The mRNA and protein levels of YTHDC1, ubiquitin-specific peptidase 10 (USP10) and polo-like kinase 1 (PLK1) were determined by qRT-PCR and western blot. Cell proliferation, invasion, migration, radiosensitivity, and apoptosis were detected by CCK8 assay, transwell assay, colony formation assay, and flow cytometry. The level of autophagy-related marker LC3B was examined using western blot. The interaction between USP10 and YTHDC1 or PLK1 was assessed by RIP assay, Co-IP assay and ubiquitination assay. Animal experiments were performed to explore the role of YTHDC1 in vivo.

Results

YTHDC1 was increased expression in EC tissues and cells.

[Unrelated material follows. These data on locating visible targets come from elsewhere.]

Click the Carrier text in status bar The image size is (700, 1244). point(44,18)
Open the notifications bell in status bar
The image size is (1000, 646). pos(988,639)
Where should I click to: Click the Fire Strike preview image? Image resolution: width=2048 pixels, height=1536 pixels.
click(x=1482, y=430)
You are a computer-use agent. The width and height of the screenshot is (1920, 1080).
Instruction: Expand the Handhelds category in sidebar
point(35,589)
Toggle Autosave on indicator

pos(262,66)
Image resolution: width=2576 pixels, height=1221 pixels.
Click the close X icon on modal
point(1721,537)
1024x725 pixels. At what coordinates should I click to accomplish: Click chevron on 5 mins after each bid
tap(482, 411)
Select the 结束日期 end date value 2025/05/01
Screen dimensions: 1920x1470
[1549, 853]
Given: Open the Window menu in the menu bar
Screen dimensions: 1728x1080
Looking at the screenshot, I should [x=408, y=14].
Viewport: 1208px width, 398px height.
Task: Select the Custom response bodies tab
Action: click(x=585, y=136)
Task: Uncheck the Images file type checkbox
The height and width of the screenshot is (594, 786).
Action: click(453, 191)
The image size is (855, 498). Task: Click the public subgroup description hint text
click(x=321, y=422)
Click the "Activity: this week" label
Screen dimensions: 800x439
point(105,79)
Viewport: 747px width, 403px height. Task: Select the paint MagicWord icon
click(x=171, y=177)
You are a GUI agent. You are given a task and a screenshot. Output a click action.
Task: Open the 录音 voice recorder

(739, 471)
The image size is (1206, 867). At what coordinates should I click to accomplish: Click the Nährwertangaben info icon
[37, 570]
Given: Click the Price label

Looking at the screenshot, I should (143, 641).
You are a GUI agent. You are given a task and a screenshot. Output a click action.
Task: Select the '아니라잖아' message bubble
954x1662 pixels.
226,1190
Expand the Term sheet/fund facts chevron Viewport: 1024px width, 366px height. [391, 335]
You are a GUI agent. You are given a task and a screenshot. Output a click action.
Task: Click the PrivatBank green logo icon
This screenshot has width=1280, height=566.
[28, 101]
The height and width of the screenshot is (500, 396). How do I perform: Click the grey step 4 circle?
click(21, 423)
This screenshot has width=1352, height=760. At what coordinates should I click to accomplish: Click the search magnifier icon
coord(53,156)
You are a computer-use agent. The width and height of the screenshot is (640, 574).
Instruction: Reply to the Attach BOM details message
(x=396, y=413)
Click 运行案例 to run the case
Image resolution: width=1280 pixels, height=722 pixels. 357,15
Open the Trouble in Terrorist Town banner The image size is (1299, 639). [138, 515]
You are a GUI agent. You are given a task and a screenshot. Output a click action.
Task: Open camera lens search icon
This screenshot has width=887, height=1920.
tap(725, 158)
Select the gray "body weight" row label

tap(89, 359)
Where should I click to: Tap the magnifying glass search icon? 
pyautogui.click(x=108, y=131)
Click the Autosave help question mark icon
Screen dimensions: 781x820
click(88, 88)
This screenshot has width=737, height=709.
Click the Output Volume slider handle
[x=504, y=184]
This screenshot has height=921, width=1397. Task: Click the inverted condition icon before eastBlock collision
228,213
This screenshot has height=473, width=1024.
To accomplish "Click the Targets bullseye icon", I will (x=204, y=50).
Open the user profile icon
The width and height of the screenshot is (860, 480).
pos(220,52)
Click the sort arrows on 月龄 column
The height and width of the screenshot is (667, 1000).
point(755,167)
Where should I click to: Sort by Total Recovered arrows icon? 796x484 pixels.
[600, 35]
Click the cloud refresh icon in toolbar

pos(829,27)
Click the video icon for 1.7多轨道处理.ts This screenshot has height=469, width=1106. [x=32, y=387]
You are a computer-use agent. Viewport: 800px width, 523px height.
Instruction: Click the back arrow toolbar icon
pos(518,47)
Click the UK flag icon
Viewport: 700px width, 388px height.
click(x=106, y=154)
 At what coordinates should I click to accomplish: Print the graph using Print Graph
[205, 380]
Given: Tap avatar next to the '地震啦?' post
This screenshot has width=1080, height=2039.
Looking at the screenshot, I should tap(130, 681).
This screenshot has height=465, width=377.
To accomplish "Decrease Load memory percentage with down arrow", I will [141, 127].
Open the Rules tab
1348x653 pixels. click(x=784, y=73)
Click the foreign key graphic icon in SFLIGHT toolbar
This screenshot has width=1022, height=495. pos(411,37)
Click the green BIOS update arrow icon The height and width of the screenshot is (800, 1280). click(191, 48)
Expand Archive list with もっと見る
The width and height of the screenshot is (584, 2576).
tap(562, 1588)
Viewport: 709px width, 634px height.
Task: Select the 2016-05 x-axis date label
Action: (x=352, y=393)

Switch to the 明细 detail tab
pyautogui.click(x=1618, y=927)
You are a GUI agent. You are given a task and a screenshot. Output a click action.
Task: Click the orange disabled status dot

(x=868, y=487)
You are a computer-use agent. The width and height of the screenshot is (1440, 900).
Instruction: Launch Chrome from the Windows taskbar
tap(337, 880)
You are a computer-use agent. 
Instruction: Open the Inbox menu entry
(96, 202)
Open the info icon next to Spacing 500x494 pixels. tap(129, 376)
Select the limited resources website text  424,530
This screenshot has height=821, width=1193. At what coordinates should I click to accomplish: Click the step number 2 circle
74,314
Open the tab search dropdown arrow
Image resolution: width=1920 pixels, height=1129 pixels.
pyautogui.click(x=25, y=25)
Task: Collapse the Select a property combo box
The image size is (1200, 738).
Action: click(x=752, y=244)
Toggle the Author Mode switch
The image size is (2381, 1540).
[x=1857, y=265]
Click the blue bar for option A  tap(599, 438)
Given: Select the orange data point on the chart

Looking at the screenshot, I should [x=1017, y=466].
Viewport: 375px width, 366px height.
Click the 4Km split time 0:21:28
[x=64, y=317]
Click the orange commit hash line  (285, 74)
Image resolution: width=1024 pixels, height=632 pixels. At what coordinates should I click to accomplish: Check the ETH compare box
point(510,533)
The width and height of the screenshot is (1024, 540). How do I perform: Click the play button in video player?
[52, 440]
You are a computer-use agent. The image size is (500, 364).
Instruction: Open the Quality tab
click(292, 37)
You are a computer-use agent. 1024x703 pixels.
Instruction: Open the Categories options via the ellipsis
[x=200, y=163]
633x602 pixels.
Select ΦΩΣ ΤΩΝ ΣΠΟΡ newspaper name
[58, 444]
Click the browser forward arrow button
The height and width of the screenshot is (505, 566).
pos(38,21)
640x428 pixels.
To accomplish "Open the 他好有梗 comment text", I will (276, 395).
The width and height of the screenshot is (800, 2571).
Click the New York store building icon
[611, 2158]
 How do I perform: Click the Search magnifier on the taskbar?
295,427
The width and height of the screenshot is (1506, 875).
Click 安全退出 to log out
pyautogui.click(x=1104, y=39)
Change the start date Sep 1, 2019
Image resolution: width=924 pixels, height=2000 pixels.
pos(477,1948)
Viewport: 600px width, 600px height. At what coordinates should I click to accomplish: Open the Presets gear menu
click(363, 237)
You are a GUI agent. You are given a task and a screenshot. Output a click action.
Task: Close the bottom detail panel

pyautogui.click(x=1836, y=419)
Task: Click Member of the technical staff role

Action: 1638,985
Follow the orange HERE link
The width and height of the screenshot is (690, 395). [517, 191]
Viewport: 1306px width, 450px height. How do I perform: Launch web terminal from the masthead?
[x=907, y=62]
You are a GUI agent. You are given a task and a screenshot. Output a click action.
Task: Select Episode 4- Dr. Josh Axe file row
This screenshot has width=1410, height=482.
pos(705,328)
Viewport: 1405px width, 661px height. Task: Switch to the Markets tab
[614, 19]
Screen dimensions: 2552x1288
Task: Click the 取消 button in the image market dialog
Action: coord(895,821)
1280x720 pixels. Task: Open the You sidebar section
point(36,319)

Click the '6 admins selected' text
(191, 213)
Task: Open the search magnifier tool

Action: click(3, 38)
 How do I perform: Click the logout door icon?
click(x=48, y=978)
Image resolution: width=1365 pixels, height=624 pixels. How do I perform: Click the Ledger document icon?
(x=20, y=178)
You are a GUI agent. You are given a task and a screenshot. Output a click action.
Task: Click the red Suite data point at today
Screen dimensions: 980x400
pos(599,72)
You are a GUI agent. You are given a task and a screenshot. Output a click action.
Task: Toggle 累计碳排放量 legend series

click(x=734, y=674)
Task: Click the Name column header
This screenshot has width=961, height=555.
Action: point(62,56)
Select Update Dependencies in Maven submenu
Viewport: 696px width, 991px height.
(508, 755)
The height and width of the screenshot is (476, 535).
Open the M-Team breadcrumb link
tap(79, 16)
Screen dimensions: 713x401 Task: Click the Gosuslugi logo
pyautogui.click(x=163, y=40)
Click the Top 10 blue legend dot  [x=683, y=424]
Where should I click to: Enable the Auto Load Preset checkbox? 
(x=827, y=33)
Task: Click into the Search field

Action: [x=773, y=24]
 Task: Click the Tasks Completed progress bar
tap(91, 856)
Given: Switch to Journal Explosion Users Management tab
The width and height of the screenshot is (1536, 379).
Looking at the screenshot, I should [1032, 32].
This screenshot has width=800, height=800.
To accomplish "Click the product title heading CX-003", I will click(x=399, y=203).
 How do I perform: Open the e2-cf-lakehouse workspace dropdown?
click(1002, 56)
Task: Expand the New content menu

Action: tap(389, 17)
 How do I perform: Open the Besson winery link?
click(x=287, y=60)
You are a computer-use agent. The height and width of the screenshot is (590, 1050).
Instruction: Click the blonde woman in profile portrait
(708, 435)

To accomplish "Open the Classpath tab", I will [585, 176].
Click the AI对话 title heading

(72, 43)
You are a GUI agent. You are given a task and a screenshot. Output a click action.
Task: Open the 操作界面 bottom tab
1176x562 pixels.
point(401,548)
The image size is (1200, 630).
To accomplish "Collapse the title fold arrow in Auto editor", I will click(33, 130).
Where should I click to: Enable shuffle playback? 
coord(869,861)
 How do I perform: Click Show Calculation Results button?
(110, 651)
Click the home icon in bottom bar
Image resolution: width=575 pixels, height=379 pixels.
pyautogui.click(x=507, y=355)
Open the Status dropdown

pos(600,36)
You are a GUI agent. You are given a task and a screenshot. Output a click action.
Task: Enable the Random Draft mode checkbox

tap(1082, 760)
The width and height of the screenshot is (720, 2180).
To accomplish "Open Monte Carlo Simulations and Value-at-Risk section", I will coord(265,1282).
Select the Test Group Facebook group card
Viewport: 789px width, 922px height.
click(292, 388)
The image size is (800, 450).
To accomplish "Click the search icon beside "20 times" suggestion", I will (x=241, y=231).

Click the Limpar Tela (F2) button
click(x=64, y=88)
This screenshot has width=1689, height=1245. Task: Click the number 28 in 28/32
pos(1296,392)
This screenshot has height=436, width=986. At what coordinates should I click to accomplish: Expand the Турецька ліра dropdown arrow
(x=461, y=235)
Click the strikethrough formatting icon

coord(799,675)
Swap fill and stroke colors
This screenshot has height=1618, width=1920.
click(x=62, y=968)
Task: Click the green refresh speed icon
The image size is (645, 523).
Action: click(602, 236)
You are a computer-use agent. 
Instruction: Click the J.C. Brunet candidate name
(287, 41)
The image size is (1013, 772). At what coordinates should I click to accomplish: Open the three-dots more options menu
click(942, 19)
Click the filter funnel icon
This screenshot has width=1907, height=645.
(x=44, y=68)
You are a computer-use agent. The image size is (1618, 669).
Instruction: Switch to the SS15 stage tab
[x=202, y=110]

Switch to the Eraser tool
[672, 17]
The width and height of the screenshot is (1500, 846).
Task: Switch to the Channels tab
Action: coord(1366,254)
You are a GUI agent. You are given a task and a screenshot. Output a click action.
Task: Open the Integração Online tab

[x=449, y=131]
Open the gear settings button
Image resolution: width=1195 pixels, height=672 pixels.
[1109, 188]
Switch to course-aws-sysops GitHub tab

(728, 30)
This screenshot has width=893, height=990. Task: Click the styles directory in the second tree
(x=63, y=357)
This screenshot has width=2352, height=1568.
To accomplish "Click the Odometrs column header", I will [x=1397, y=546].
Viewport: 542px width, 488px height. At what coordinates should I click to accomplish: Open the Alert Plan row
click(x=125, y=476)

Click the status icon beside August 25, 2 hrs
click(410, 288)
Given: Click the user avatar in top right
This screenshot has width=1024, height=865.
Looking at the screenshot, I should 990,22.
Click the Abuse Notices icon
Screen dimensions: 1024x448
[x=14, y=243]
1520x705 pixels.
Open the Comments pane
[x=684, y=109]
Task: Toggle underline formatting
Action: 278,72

Silencing of YTHDC1 suppressed EC cell proliferation, migration and invasion, while promoted apoptosis, radiosensitivity and autophagy. YTHDC1 could stabilize USP10 mRNA level, and USP10 increased PLK1 expression by deubiquitination. Further analysis showed that PLK1 overexpression reversed the regulation of YTHDC1 knockdown on EC cell proliferation, invasion, radiosensitivity and autophagy. Besides, YTHDC1 knockdown could inhibit EC tumorigenesis and improve radiosensitivity in vivo via inactivating USP10/PLK1 axis.

Conclusion

Targeted inhibition of YTHDC1/USP10/PLK1 axis may be an effective measure to inhibit EC progression and improve radiosensitivity.